The pricey renovation of the Florida Citrus Bowl -- already
controversial because the municipal stadium doesn't have a professional sports
team -- may be getting more expensive, the Orlando Sentinel has learned.
After years of delays, work on the 77-year-old stadium is expected to begin in February. But as the city prepares to put the finishing touches on the redesign, stadium boosters say the budget of about $190 million isn't enough.
They are quietly lobbying for another $18 million to $27 million.
"We're trying to make sure that we leave ourselves with maximum flexibility and get a first-rate stadium when we're finished," Orlando Mayor Buddy Dyer said.
Plans call for demolishing much of the stadium, including the entire lower bowl, and then rebuilding. When the work is finished in early 2015, about 80 percent of the facility will be new.
The project was approved in 2007 as part of a $1.1 billion downtown-venues plan that also included the Amway Center arena and the Dr. Phillips Center for the Performing Arts. The arena opened in 2010, and the first phase of the arts center is now under construction. But the stadium renovation, which was to have started in 2009, stalled with the recession and is only recently back on track.

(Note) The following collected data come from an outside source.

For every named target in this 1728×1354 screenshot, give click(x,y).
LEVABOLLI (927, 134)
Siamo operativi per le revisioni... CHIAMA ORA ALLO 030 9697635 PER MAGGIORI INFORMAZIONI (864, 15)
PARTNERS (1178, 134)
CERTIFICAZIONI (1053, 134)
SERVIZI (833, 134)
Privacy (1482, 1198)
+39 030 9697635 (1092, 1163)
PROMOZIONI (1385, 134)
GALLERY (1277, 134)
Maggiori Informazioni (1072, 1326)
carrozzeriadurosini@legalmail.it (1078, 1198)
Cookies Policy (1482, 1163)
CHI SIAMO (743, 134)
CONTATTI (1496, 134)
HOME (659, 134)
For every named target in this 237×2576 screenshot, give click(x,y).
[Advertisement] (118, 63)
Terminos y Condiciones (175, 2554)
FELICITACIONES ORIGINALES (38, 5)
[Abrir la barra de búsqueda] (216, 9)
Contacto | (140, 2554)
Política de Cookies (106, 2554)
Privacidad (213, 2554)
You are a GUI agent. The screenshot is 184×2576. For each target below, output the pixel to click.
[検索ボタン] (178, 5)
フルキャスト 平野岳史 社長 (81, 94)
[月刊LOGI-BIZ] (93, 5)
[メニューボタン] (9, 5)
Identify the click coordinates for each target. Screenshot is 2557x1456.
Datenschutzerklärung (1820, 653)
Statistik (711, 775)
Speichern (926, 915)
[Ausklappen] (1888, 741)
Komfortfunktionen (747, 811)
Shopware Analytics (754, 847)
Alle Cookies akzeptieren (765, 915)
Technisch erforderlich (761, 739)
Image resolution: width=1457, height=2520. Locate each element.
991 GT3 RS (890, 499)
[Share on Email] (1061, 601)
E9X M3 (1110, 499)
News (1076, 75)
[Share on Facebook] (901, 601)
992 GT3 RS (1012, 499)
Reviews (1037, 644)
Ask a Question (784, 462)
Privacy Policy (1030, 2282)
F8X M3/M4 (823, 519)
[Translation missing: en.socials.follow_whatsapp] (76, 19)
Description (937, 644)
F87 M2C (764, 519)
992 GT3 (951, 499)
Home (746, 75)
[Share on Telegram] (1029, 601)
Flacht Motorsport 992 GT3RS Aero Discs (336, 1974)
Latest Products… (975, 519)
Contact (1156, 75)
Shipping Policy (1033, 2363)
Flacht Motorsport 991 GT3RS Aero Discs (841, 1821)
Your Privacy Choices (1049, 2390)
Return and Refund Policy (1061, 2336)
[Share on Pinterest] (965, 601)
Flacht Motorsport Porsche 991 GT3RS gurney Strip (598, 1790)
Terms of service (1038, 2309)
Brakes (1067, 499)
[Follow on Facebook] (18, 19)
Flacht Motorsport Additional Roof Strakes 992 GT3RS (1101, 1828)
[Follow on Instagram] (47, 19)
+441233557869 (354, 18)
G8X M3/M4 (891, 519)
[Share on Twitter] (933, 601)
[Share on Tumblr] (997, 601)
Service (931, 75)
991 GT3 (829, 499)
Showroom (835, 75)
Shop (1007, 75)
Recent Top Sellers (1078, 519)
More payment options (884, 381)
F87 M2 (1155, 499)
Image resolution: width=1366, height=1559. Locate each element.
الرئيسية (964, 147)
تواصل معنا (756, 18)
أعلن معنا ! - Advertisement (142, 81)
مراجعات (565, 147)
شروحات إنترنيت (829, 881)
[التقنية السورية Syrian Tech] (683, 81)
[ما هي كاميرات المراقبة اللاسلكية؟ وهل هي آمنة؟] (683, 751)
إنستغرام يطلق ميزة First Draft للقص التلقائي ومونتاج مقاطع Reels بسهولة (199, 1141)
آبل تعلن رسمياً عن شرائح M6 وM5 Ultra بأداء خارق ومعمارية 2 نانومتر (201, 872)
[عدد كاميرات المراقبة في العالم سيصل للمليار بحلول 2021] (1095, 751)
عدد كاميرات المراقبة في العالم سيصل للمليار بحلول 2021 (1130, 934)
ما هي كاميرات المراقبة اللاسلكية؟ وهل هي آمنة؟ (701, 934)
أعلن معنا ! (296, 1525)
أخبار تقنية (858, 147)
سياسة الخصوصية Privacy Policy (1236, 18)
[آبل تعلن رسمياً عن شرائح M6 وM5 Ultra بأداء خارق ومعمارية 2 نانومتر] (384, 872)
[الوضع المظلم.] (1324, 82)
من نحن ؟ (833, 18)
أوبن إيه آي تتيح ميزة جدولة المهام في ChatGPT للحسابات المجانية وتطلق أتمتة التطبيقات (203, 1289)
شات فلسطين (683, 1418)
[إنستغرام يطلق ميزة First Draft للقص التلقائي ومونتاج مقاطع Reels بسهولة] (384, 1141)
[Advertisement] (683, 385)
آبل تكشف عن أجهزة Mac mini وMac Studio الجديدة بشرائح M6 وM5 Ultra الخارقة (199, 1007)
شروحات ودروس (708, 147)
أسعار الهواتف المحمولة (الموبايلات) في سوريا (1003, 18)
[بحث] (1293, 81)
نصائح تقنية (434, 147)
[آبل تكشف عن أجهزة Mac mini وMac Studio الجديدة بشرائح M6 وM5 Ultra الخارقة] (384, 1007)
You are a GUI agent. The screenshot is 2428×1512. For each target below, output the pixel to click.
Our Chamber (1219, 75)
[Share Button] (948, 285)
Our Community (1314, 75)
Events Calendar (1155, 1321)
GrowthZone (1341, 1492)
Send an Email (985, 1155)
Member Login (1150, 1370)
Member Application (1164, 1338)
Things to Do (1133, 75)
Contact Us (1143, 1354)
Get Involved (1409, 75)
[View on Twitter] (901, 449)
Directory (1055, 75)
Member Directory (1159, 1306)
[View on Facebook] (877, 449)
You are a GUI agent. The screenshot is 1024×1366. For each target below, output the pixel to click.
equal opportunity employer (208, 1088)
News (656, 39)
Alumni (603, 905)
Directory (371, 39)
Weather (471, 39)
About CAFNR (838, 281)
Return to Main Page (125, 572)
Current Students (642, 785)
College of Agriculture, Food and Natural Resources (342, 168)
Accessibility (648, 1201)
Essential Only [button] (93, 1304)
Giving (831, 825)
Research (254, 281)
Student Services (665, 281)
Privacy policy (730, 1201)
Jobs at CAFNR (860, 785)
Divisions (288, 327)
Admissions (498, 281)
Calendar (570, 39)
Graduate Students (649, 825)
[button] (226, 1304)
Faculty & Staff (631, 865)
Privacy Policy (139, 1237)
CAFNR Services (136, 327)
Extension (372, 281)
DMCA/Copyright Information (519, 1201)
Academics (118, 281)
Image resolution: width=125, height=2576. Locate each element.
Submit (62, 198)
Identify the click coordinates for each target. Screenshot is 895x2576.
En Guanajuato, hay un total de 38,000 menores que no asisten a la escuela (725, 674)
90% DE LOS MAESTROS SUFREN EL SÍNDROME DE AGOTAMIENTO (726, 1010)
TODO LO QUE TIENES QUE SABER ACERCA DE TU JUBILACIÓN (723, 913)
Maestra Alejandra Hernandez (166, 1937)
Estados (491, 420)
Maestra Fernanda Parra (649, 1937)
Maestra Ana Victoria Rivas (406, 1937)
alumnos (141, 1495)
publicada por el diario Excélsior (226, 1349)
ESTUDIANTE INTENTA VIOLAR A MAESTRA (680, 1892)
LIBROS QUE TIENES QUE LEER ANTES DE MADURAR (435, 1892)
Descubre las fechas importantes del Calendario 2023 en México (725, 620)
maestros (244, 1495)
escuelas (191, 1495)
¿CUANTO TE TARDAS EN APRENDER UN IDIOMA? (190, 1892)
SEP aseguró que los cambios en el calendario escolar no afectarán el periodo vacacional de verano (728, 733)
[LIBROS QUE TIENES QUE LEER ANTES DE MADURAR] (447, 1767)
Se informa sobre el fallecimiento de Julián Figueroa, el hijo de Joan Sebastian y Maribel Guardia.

The projects were controversial because they are funded mostly with tourist-tax dollars. But criticism has perhaps been loudest about the Citrus Bowl.
The stadium currently hosts several annual college-football matchups -- including the Capital One Bowl, the Russell Athletic Bowl, the Florida Classic between Florida A&M and Bethune-Cookman, and the MEAC/SWAC Challenge -- as well as the popular Monster Jam motorsports event. But its only tenant is Orlando City Soccer Club, and that team is pushing to move out of the Citrus Bowl and into a new stadium of its own.
Even so, the nonprofit group that hosts events at the stadium says it may need more money to add features to the redesign that would make the stadium competitive when it comes to bidding for big events -- including a future BCS National Championship Game.
"There's no question it's going to be short of what it could be," said Steve Hogan, chief executive officer of Florida Citrus Sports.
Dyer said that, as architects finish the redesign, officials from the city and Florida Citrus Sports are discussing what amenities would attract other events and weighing that list against what they can afford. He said there are "eight to 10" potential additions under consideration, including more permanent end-zone seating and an extension of the superstructure in the south end zone to create a concourse that could later be converted into extra suites and club seats.
"We've got a list of things we'd like to do, and we're trying to decide which of those to do," Dyer said. "But it would make it easier if we did have a little more money."
That money would largely come from the tourist-development tax collected on hotel rooms -- a tax that is controlled by Orange County. The county already has committed about $155 million to the renovations, including extra money to cover cost increases caused by delays.
County Mayor Teresa Jacobs said she was recently asked to support increasing the Citrus Bowl's price tag by $18 million to $27 million. The lower figure would be enough to enclose two open-air club-seating areas and to renovate existing suites and a media area on the west side of the stadium, she said.
"The only thing that I'm entertaining, and I believe the only thing that's still on the table at this point, is the $18 million request," Jacobs said. "The details haven't been completely ironed out, but I am generally in support of the concept."
Of the $18 million, $12 million would come from the tourist tax. The Florida Citrus Sports Foundation would raise the other $6 million through private contributions, Jacobs said.
Hogan would not confirm financial details.
If true, the $6 million would be the first private money committed to the Citrus Bowl renovation, which has otherwise been funded entirely with public money.